* Fragmento del documento

##############################

El Ministro de la Reconciliación
Como ya hemos visto, Cristo
confió a sus Apóstoles el ministerio de la Reconciliación, que no podría
concluir con la muerte del último de ellos. Por la imposición de las manos este
ministerio fue transmitido a sus sucesores hasta nuestros días.
El mismo San Pablo, que no
era de los Doce y no estuvo presente en el Cenáculo el día de la Resurrección,
se declara "Ministro de la Reconciliación" por la imposición de las
manos.
En efecto, los obispos y los
presbíteros, en virtud del Orden Sacerdotal, tienen el poder maravilloso, como
sucesores de los Apóstoles, de perdonar los pecados "en el nombre del
Padre, del Hijo y del Espíritu Santo".
El Obispo, cabeza visible de
la Iglesia en su territorio o Diócesis, es con justo título, desde los tiempos
más antiguos, el que tiene principalmente el poder y ministerio de la
Reconciliación. Los demás sacerdotes, sus colaboradores, lo ejercen en la
medida en que han recibido del obispo la tarea de administrarlo.
Ciertos pecados
particularmente graves, como el aborto, están sancionados con la excomunión que
es la pena eclesiástica más severa y que impide la recepción de los Sacramentos
o el ejercicio de actos eclesiásticos. La absolución de dichos pecados y la
reincorporación al seno de la Iglesia, corresponde al Papa, al Obispo del lugar
o a los sacerdotes autorizados por ellos. El Papa Francisco ha concedido a
todos los sacerdotes el poder para levantar la excomunión a causa del aborto. Sin
embargo, en peligro de muerte, todo sacerdote puede absolver de cualquier
pecado y levantar toda excomunión.
El Sacerdote no es dueño
sino servidor del perdón de Dios. Es el buen pastor o el buen samaritano que va
en busca del pecador. Es imagen del Padre que espera al hijo pródigo para
perdonarlo. Es instrumento del amor misericordioso de Dios hacia el pecador .
Dada la delicadeza y la
grandeza de este ministerio y el respeto debido a las personas, la Iglesia
declara que todo Sacerdote que oye confesiones está obligado, so pena de
excomunión, a guardar secreto absoluto sobre los pecados que sus penitentes le
han confesado. No han faltado sacerdotes que han perdido la vida por dicho
secreto, como San Juan Nepomuceno, que fue arrojado atado de pies y manos al
río Moldava en la ciudad de Praga, en el siglo XIV por negarse a violar el
sigilo sacramental.
Hay que reconocer que no
todos los sacerdotes tienen el don o el "carisma" para escuchar
atinadamente las confesiones, o para aconsejar adecuadamente al penitente.
Algunas personas se han alejado del Sacramento y hasta de la Iglesia por haber
encontrado a un sacerdote poco dotado, impaciente, brusco o regañón.

##############################

* Tarea requerida
Según el texto sobre el ministro de la Reconciliación, ¿quién fue arrojado al río Moldava por negarse a violar el sigilo sacramental?

* Datos proporcionados
##############################

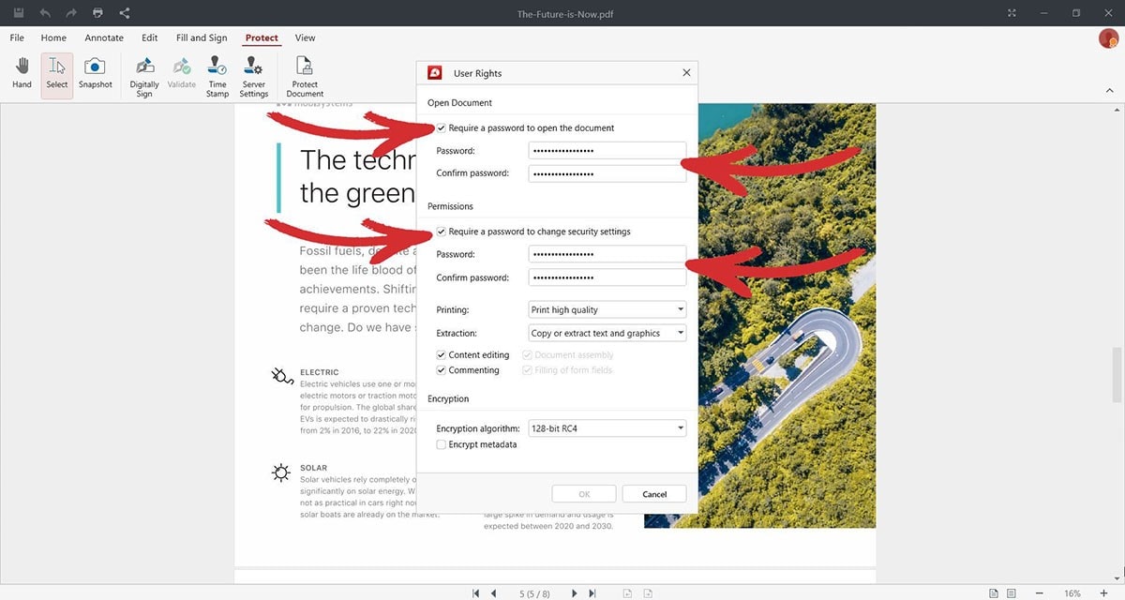Click the zoom out minus control
This screenshot has height=600, width=1125.
[x=1038, y=593]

##############################

* Resultado final
San Juan Nepomuceno.